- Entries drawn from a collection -
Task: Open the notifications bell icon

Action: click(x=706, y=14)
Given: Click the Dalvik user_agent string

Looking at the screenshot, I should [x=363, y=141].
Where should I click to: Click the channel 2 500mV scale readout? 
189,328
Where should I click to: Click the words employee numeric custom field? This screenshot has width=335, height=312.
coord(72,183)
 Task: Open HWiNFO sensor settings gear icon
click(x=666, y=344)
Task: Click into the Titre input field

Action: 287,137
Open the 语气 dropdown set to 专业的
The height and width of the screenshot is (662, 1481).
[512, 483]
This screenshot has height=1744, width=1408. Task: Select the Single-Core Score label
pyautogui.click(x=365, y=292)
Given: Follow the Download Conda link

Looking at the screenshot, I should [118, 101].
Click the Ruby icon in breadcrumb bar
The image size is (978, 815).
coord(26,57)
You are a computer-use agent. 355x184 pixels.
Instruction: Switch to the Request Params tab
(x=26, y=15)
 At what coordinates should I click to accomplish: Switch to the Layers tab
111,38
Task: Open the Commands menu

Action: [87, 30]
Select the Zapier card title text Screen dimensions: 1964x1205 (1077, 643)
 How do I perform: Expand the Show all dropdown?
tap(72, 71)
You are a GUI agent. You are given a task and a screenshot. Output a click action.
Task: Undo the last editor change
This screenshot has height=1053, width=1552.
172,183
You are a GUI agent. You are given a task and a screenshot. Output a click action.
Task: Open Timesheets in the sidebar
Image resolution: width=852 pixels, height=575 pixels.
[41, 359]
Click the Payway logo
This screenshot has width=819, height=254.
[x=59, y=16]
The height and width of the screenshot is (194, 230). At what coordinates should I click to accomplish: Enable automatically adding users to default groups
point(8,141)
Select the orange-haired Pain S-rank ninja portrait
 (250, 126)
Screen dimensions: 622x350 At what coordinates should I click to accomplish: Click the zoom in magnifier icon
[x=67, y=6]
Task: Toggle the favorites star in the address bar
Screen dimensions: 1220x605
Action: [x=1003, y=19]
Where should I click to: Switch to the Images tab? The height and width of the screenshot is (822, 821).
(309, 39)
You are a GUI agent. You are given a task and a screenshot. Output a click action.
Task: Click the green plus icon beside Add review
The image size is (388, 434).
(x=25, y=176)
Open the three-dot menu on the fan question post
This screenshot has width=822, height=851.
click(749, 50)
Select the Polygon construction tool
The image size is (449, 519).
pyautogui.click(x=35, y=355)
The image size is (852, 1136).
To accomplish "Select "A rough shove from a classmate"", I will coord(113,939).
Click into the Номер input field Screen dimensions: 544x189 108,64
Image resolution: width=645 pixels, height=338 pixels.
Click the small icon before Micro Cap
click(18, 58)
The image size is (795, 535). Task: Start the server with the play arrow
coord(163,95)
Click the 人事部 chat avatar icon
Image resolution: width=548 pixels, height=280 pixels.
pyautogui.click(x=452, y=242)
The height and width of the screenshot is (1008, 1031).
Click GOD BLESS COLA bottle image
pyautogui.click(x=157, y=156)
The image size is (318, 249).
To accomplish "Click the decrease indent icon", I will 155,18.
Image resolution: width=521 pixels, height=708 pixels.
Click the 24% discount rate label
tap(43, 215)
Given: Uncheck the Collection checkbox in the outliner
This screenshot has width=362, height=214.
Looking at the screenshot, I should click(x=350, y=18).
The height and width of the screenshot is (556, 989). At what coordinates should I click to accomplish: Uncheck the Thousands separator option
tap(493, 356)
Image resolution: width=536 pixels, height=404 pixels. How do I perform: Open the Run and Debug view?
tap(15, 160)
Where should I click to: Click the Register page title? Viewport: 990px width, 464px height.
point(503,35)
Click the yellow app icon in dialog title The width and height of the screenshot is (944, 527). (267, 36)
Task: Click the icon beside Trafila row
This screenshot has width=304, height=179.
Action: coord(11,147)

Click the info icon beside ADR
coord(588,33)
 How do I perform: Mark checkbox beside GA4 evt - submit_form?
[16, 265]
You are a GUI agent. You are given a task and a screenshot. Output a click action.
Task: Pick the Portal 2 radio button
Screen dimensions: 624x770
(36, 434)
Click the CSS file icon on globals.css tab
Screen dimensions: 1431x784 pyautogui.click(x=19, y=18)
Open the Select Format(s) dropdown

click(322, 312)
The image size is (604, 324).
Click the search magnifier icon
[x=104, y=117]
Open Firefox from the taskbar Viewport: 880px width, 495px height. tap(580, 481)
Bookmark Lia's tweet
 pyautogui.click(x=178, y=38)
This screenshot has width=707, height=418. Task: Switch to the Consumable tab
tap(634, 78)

- Task instructions -
Please update the records above by replacing each "GUI agent" with "interface agent", keeping everything else the same.

- In response -
Task: Open the notifications bell icon

Action: click(x=706, y=14)
Given: Click the Dalvik user_agent string

Looking at the screenshot, I should [x=363, y=141].
Where should I click to: Click the channel 2 500mV scale readout? 
189,328
Where should I click to: Click the words employee numeric custom field? This screenshot has width=335, height=312.
coord(72,183)
 Task: Open HWiNFO sensor settings gear icon
click(x=666, y=344)
Task: Click into the Titre input field

Action: 287,137
Open the 语气 dropdown set to 专业的
The height and width of the screenshot is (662, 1481).
[512, 483]
This screenshot has height=1744, width=1408. Task: Select the Single-Core Score label
pyautogui.click(x=365, y=292)
Given: Follow the Download Conda link

Looking at the screenshot, I should [118, 101].
Click the Ruby icon in breadcrumb bar
The image size is (978, 815).
coord(26,57)
You are a computer-use agent. 355x184 pixels.
Instruction: Switch to the Request Params tab
(x=26, y=15)
 At what coordinates should I click to accomplish: Switch to the Layers tab
111,38
Task: Open the Commands menu

Action: [87, 30]
Select the Zapier card title text Screen dimensions: 1964x1205 (1077, 643)
 How do I perform: Expand the Show all dropdown?
tap(72, 71)
You are a interface agent. You are given a task and a screenshot. Output a click action.
Task: Undo the last editor change
This screenshot has height=1053, width=1552.
172,183
You are a interface agent. You are given a task and a screenshot. Output a click action.
Task: Open Timesheets in the sidebar
Image resolution: width=852 pixels, height=575 pixels.
[41, 359]
Click the Payway logo
This screenshot has width=819, height=254.
[x=59, y=16]
The height and width of the screenshot is (194, 230). At what coordinates should I click to accomplish: Enable automatically adding users to default groups
point(8,141)
Select the orange-haired Pain S-rank ninja portrait
 (250, 126)
Screen dimensions: 622x350 At what coordinates should I click to accomplish: Click the zoom in magnifier icon
[x=67, y=6]
Task: Toggle the favorites star in the address bar
Screen dimensions: 1220x605
Action: [x=1003, y=19]
Where should I click to: Switch to the Images tab? The height and width of the screenshot is (822, 821).
(309, 39)
You are a interface agent. You are given a task and a screenshot. Output a click action.
Task: Click the green plus icon beside Add review
The image size is (388, 434).
(x=25, y=176)
Open the three-dot menu on the fan question post
This screenshot has width=822, height=851.
click(749, 50)
Select the Polygon construction tool
The image size is (449, 519).
pyautogui.click(x=35, y=355)
The image size is (852, 1136).
To accomplish "Select "A rough shove from a classmate"", I will coord(113,939).
Click into the Номер input field Screen dimensions: 544x189 108,64
Image resolution: width=645 pixels, height=338 pixels.
Click the small icon before Micro Cap
click(18, 58)
The image size is (795, 535). Task: Start the server with the play arrow
coord(163,95)
Click the 人事部 chat avatar icon
Image resolution: width=548 pixels, height=280 pixels.
pyautogui.click(x=452, y=242)
The height and width of the screenshot is (1008, 1031).
Click GOD BLESS COLA bottle image
pyautogui.click(x=157, y=156)
The image size is (318, 249).
To accomplish "Click the decrease indent icon", I will 155,18.
Image resolution: width=521 pixels, height=708 pixels.
Click the 24% discount rate label
tap(43, 215)
Given: Uncheck the Collection checkbox in the outliner
This screenshot has width=362, height=214.
Looking at the screenshot, I should click(x=350, y=18).
The height and width of the screenshot is (556, 989). At what coordinates should I click to accomplish: Uncheck the Thousands separator option
tap(493, 356)
Image resolution: width=536 pixels, height=404 pixels. How do I perform: Open the Run and Debug view?
tap(15, 160)
Where should I click to: Click the Register page title? Viewport: 990px width, 464px height.
point(503,35)
Click the yellow app icon in dialog title The width and height of the screenshot is (944, 527). (267, 36)
Task: Click the icon beside Trafila row
This screenshot has width=304, height=179.
Action: coord(11,147)

Click the info icon beside ADR
coord(588,33)
 How do I perform: Mark checkbox beside GA4 evt - submit_form?
[16, 265]
You are a interface agent. You are given a task and a screenshot. Output a click action.
Task: Pick the Portal 2 radio button
Screen dimensions: 624x770
(36, 434)
Click the CSS file icon on globals.css tab
Screen dimensions: 1431x784 pyautogui.click(x=19, y=18)
Open the Select Format(s) dropdown

click(322, 312)
The image size is (604, 324).
Click the search magnifier icon
[x=104, y=117]
Open Firefox from the taskbar Viewport: 880px width, 495px height. tap(580, 481)
Bookmark Lia's tweet
 pyautogui.click(x=178, y=38)
This screenshot has width=707, height=418. Task: Switch to the Consumable tab
tap(634, 78)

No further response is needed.